Start EXTRACTED INFORMATION

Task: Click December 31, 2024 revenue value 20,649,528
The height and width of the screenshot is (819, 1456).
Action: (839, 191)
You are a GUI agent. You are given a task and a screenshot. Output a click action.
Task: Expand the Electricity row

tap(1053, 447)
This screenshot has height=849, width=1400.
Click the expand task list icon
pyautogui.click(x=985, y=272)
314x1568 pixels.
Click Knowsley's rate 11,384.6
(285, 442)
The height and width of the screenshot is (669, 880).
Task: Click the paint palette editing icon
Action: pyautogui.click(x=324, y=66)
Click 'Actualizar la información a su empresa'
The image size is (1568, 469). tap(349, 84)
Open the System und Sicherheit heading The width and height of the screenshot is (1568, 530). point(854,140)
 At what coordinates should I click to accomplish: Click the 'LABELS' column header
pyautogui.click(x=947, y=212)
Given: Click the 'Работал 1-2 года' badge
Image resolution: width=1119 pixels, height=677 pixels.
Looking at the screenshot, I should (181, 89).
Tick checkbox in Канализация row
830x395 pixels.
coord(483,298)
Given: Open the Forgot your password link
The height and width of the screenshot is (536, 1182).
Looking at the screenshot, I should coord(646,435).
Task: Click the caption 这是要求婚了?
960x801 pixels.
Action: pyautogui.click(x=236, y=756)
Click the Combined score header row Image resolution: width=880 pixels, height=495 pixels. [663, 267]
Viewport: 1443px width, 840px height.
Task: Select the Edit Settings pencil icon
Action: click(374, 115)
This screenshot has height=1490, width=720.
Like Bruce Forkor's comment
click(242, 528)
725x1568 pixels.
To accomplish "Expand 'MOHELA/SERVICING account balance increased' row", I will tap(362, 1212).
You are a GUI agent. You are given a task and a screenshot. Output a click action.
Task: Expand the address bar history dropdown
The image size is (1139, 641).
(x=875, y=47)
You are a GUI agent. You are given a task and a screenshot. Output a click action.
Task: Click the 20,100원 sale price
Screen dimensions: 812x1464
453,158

End EXTRACTED INFORMATION

TO DO » Can you write out the entries above again, swapping every "GUI agent" for "UI automation agent" and leaving everything else unchanged?

THE ANSWER »
Task: Click December 31, 2024 revenue value 20,649,528
The height and width of the screenshot is (819, 1456).
Action: (839, 191)
You are a UI automation agent. You are given a task and a screenshot. Output a click action.
Task: Expand the Electricity row

tap(1053, 447)
This screenshot has height=849, width=1400.
Click the expand task list icon
pyautogui.click(x=985, y=272)
314x1568 pixels.
Click Knowsley's rate 11,384.6
(285, 442)
The height and width of the screenshot is (669, 880).
Task: Click the paint palette editing icon
Action: pyautogui.click(x=324, y=66)
Click 'Actualizar la información a su empresa'
The image size is (1568, 469). tap(349, 84)
Open the System und Sicherheit heading The width and height of the screenshot is (1568, 530). point(854,140)
 At what coordinates should I click to accomplish: Click the 'LABELS' column header
pyautogui.click(x=947, y=212)
Given: Click the 'Работал 1-2 года' badge
Image resolution: width=1119 pixels, height=677 pixels.
Looking at the screenshot, I should (181, 89).
Tick checkbox in Канализация row
830x395 pixels.
coord(483,298)
Given: Open the Forgot your password link
The height and width of the screenshot is (536, 1182).
Looking at the screenshot, I should coord(646,435).
Task: Click the caption 这是要求婚了?
960x801 pixels.
Action: pyautogui.click(x=236, y=756)
Click the Combined score header row Image resolution: width=880 pixels, height=495 pixels. [663, 267]
Viewport: 1443px width, 840px height.
Task: Select the Edit Settings pencil icon
Action: click(374, 115)
This screenshot has height=1490, width=720.
Like Bruce Forkor's comment
click(242, 528)
725x1568 pixels.
To accomplish "Expand 'MOHELA/SERVICING account balance increased' row", I will tap(362, 1212).
You are a UI automation agent. You are given a task and a screenshot. Output a click action.
Task: Expand the address bar history dropdown
The image size is (1139, 641).
(x=875, y=47)
You are a UI automation agent. You are given a task and a screenshot. Output a click action.
Task: Click the 20,100원 sale price
Screen dimensions: 812x1464
453,158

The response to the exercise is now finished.